I believe section 52(2)(a) covers section 52(2)(b) with the words “different judicial offices”. More importantly, I am not sure why there should be a different selection procedure just because somebody is a judge. What is the point of that? Would the fact that some applicant had already held a judicial office be a help or a hindrance? What happened to the whole notion of merit? I would have thought people would be promoted on merit rather than on anything else.
I dealt ad nauseam with the points raised by Senator Norris.
The wording of section 52(2)(b), “a particular judicial office”, is a distinction from the office already held. If the word “particular” was not there, then the subsection would read a “judicial office where applicants already hold judicial office”. This will be a particular judicial office which will be the one to which the vacancy shall apply.
For instance, would it allow the non-interviewing of a High Court judge seeking appointment to the Court of Appeal but provide for the interviewing of a District Court judge who applied for the same position?
It could well do. These would be issues for the procedures committee.

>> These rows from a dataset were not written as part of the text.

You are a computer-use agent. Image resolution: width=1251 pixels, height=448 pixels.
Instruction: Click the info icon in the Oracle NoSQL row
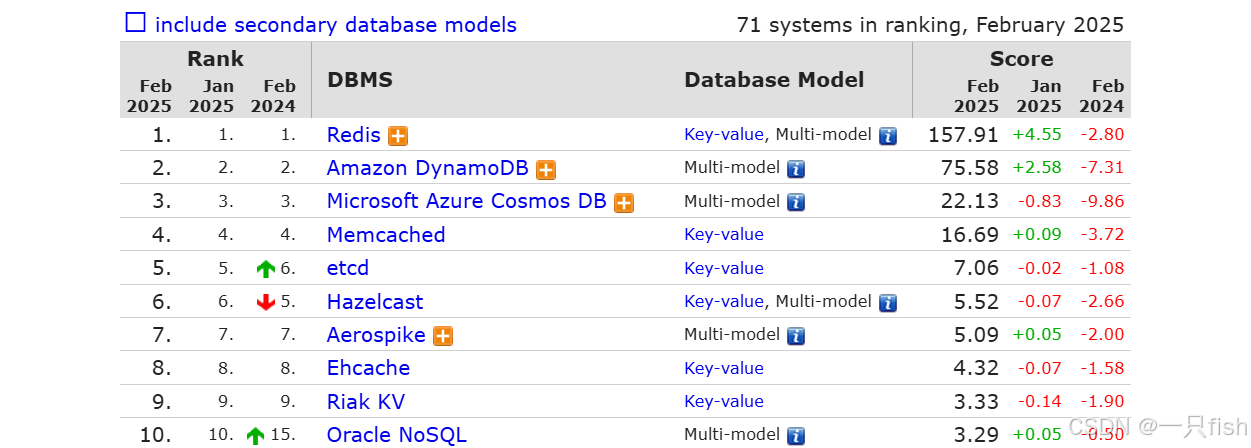point(796,436)
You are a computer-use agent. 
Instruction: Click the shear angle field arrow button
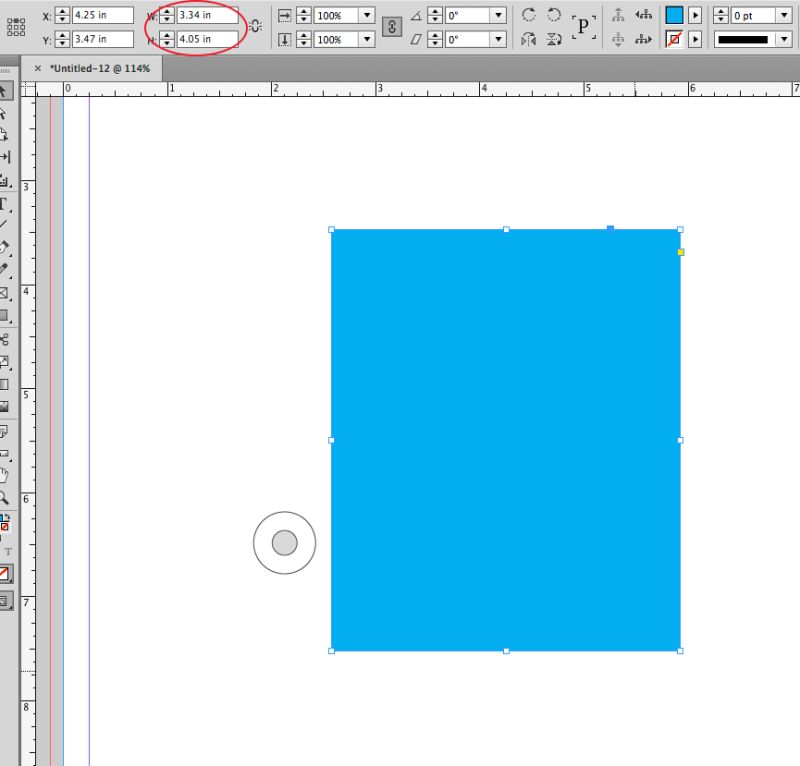(x=435, y=38)
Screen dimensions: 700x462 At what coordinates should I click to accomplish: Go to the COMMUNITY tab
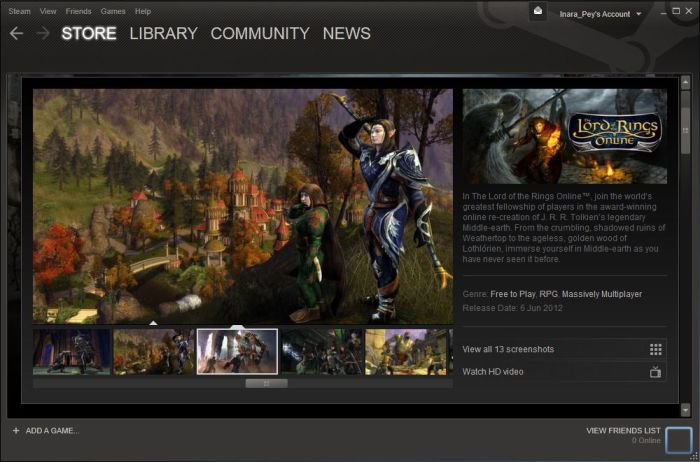[259, 33]
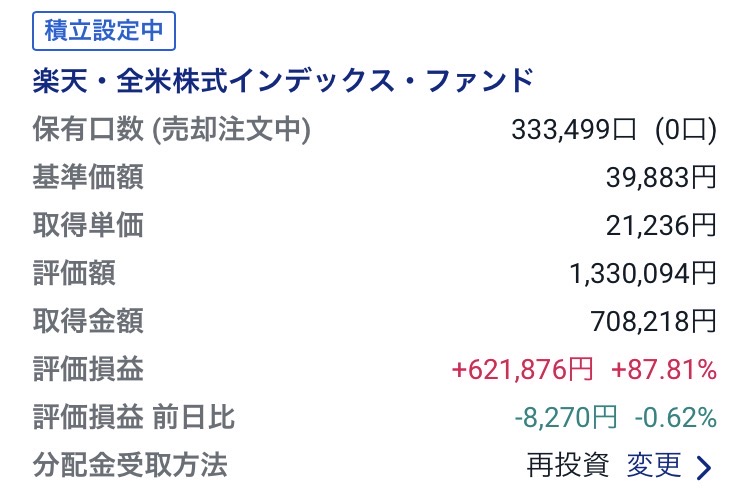
Task: Click the 分配金受取方法 label
Action: (x=130, y=465)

As Senator McDowell pointed out, take the case of a judge, a person from a lower court and someone who had not had a judicial appointment all in the same pool. Apart from anything else, say a High Court judge failed to get appointed to the Court of Appeal and somebody from a lower court was appointed instead, then there would be reputational damage to the High Court judge. I am a little confused as to the legality of having different selection procedures for the same position. Would that section find itself in front of the very people we are trying to appoint?
No. It is clear the committee can recommend procedures that may, from time to time, vary between offices, no more and no less. There is no conspiracy. It merely allows the committee to recommend certain procedures from time to time.
I can understand the import of the word “particular”. I am sure it would be enough to say, if one must, “a judicial office where applicants already hold judicial office”. I do not see the point of the word “particular”. It also suggests there may be circumstances in which it is not a particular office and we will not bother with this difference. I do not understand it.
As Senator Norris said, if the word “particular” was taken out where it first appears and stated “judicial office”, then one could put in “where applicants already hold a particular judicial office”. In other words, one could differentiate between a District Court judge and a High Court judge.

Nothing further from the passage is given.